Monday, September 20, 2010

Archives. May 31. 2001. Whatcha Gonna Do, Moulin Rouge.

COLUMN MAY 31, 2001


We were on our way to see Moulin Rouge (which I would characterize as visually dazzling rococo filmmaking surprisingly and yet effectively juxtaposed against conventional burlesque, play-within-a-play Noises Off-esque narrative) when I saw the flashing lights in the rearview and pulled onto a side street (overcome by a wave of panic-induced nausea).

"Do you know why I stopped you ma'am?"

I pondered several potential answers in the 5 seconds or so it took me to respond, the most obvious of which was, "because I drive a vehicle commonly and stereotypically favored by rappers and drug dealers and you don't think it belongs in this neighborhood, which explains why you let the Chevy Suburbans doing 65 in the right-hand lane cruise right by without so much as a second look, because THEY are the preferred vehicles of soccer moms, Martha Stewart, and the CIA."

That's not what I said though.

And my college-pal Bazz (who's a lawyer) confirmed for me later that the correct answer to ANY question posed by a police officer is NEVER, "because you're a racial profiler?"

So what I said, instead, was "No."

At which point I was informed I was going 40-something in a 30-something.


I gave him my license and registration and he headed back to his car (for an eternity).

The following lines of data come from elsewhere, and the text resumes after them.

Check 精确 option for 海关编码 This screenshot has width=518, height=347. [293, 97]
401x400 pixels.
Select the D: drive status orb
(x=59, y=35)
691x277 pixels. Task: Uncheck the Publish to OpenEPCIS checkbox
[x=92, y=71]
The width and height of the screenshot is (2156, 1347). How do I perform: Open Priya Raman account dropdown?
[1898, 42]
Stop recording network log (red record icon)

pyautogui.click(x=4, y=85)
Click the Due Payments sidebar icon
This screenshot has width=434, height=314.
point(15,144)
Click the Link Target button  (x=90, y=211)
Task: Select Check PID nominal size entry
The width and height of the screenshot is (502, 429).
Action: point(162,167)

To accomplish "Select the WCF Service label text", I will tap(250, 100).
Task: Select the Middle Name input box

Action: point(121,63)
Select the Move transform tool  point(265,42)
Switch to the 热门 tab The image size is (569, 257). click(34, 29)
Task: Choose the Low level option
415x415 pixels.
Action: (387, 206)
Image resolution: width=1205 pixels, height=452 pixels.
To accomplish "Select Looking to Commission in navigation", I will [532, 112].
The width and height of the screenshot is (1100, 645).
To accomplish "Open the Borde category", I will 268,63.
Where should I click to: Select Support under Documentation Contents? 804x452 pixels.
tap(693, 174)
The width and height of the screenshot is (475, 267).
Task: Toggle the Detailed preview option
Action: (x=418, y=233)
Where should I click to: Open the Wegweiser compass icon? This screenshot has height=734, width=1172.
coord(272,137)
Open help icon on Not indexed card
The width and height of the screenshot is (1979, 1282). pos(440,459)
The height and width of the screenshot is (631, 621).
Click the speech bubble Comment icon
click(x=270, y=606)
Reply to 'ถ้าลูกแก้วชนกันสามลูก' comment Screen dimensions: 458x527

At which point - trying to lighten the mood, I guess - my fellow cineaste joked, "Huh. Guess HE's not a big fan of your column?"

Which I countered with something vicious about the fact that if we'd taken his idiotic six-cylinder imitation toy car, we'd never have been stopped in the first place because it won't even GO 35.

I'm not usually so mean to him, but... well, that's not true. Sometimes I'm even meaner than that.

Then he wanted to know why I had LIED about why I was stopped.

I did NOT lie.

I did not know I was speeding, and for all I know, he could've been stopping us to see if we were wearing our seatbelts (we were).

Besides: I have 13 lawyers on my cellphone speed dial - all of whom would've crucified me if I'd answered ANY questions on any subject without a lawyer present... Duh.

Hop Sing suggested I should've responded with humor, along the lines of:
"because of the illegal drugs in the console?
the unregistered gun in the Kate Spade bag?
the pedestrian we ran over back on Main Street?
the expired tags?
...and finally,
because we stole this vehicle (from a drug-dealing rapper)?"

NONE of those things are TRUE of course - Hop Sing just has a vivid imagination (and poor impulse control).

The officer gave me all the paperwork to take to city hall and bid us a sarcastic good evening.

So we get to the movie; retrieve our tickets from my coworkers whom we'd sent ahead as scouts; and I promptly curl into a fetal position where I remained for the next two hours.

My date then went off to the concession stand and returned with approximately a bushel of popcorn and a what appeared to be a multi-litre keg of bottled water (approximately the same size as the kind you'd normally find attached to a water cooler) - positively elated that he'd scored this bounty for only a dollar more.

As I relayed this to Ouisie, she says this size obsession is common tribal behavior among the hunter-gatherers we know - as her betrothed has begun clipping coupons which lure him in with the promise of "buy ONE gallon of Picante sauce; get the SECOND gallon free!!" It seems to escape his notice that even if our entire social circle moved into a commune together and pooled our culinary resources - it would still take us the better part of a YEAR to consume ONE gallon of picante sauce, let alone two.

Anyway, the movie wound down more or less predictably (the narrator had already telegraphed the ending in the opening sequence - much like in American Beauty, except not). I hated it, and (as usual) my date loved it.

But as the denouement approached, he - worn to a frazzle by the middle-aged magpies sitting behind us who'd chatted throughout the course of the film - actually turned and SHUSHED them.

I was shocked (he is so passive he barely has a pulse). And aghast.

I was as annoyed as he was, but I'd had enough drama for one night, and I had no interest in him starting a fight I knew I'd have to finish. At the very least, I expected one or both of us to end up suffering a jaunty blow to the head.

In the event we had been hauled off to jail for assault, I was pretty sure I could take care of myself. At a minimum, I planned to swallow a razor blade wrapped in tape and then throw it up later to deal with the bulls and my fellow inmates. ('Cause that's just the kinda thing they teach you in the liberal arts.)

He, on the other hand, was sure to be somebody's bitch by morning. 'Cause I hear they like 'em pretttttty in Cellblock C. This is just one (of many) flaws I find in dating someone excessively prettier than I am.